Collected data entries
>>

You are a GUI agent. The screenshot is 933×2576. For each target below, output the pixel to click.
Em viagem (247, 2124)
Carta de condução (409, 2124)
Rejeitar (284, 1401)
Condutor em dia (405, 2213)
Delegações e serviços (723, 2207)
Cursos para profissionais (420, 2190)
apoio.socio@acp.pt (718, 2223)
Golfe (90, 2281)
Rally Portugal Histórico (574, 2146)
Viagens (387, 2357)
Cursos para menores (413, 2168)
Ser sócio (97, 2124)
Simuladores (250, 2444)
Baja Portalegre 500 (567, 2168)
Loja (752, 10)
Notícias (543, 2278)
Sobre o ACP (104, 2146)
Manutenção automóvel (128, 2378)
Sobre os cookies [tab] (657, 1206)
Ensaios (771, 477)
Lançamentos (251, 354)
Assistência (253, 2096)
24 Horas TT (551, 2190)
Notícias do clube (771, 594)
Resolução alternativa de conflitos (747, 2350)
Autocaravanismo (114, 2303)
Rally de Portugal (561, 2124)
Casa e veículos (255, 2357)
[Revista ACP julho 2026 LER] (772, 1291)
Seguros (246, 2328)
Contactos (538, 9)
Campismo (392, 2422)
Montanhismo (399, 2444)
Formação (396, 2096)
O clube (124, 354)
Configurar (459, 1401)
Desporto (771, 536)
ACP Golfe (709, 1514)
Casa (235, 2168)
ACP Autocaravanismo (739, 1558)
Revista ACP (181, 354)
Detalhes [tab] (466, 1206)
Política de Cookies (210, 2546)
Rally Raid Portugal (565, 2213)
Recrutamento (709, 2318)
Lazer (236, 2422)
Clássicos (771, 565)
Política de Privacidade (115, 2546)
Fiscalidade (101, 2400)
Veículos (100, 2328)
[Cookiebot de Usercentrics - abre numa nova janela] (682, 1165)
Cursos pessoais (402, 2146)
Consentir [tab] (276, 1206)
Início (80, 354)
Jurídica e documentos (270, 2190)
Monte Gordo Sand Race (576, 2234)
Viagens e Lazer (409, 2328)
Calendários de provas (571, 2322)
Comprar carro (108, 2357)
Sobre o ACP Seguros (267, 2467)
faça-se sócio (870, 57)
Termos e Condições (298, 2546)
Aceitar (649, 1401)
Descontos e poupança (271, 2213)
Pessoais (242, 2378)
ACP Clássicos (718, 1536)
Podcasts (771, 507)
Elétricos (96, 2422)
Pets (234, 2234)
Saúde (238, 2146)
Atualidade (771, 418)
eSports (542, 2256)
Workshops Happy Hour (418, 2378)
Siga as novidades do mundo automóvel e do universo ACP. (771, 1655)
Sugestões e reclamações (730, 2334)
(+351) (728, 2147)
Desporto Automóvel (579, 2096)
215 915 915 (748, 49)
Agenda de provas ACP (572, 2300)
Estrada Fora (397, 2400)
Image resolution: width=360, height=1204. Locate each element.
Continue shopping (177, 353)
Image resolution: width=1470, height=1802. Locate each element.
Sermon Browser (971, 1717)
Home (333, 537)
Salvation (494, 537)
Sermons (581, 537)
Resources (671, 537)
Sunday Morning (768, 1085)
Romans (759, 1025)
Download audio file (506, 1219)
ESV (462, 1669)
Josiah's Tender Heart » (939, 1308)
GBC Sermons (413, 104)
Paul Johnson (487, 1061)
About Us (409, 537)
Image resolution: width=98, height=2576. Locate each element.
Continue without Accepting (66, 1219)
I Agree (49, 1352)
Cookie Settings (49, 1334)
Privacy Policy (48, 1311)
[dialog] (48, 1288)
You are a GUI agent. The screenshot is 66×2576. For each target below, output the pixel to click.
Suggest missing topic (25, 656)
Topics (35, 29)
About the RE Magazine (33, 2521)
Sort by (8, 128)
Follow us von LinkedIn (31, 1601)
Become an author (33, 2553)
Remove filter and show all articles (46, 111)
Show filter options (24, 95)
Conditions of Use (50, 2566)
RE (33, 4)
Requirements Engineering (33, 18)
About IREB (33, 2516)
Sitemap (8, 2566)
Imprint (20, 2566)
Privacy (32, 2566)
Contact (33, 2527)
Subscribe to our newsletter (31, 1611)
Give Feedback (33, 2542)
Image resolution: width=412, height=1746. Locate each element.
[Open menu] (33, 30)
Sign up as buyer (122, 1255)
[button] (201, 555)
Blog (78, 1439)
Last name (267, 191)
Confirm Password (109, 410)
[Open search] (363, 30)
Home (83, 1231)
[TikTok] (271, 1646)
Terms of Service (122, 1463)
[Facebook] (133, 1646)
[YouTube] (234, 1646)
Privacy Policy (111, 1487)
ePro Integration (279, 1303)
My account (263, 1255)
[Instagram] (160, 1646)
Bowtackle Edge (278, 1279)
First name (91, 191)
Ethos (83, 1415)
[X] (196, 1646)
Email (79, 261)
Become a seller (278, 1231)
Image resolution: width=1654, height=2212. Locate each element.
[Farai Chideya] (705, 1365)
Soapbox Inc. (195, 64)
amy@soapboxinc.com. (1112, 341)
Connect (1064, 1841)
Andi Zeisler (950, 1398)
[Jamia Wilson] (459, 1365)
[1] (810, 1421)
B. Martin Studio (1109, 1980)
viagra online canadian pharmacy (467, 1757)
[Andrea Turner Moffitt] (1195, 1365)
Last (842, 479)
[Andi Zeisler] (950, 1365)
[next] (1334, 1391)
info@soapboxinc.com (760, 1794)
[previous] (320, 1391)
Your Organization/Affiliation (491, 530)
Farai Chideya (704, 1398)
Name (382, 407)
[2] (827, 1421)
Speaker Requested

<<

__Assignment__. A word-for-word copy of the lines above from the one with "Atualidade (771, 418)" through the one with "Sort by (8, 128)", inclusive, is the only output wanted.

__Finished exercise__.
Atualidade (771, 418)
eSports (542, 2256)
Workshops Happy Hour (418, 2378)
Siga as novidades do mundo automóvel e do universo ACP. (771, 1655)
Sugestões e reclamações (730, 2334)
(+351) (728, 2147)
Desporto Automóvel (579, 2096)
215 915 915 (748, 49)
Agenda de provas ACP (572, 2300)
Estrada Fora (397, 2400)
Image resolution: width=360, height=1204. Locate each element.
Continue shopping (177, 353)
Image resolution: width=1470, height=1802. Locate each element.
Sermon Browser (971, 1717)
Home (333, 537)
Salvation (494, 537)
Sermons (581, 537)
Resources (671, 537)
Sunday Morning (768, 1085)
Romans (759, 1025)
Download audio file (506, 1219)
ESV (462, 1669)
Josiah's Tender Heart » (939, 1308)
GBC Sermons (413, 104)
Paul Johnson (487, 1061)
About Us (409, 537)
Image resolution: width=98, height=2576. Locate each element.
Continue without Accepting (66, 1219)
I Agree (49, 1352)
Cookie Settings (49, 1334)
Privacy Policy (48, 1311)
[dialog] (48, 1288)
You are a GUI agent. The screenshot is 66×2576. For each target below, output the pixel to click.
Suggest missing topic (25, 656)
Topics (35, 29)
About the RE Magazine (33, 2521)
Sort by (8, 128)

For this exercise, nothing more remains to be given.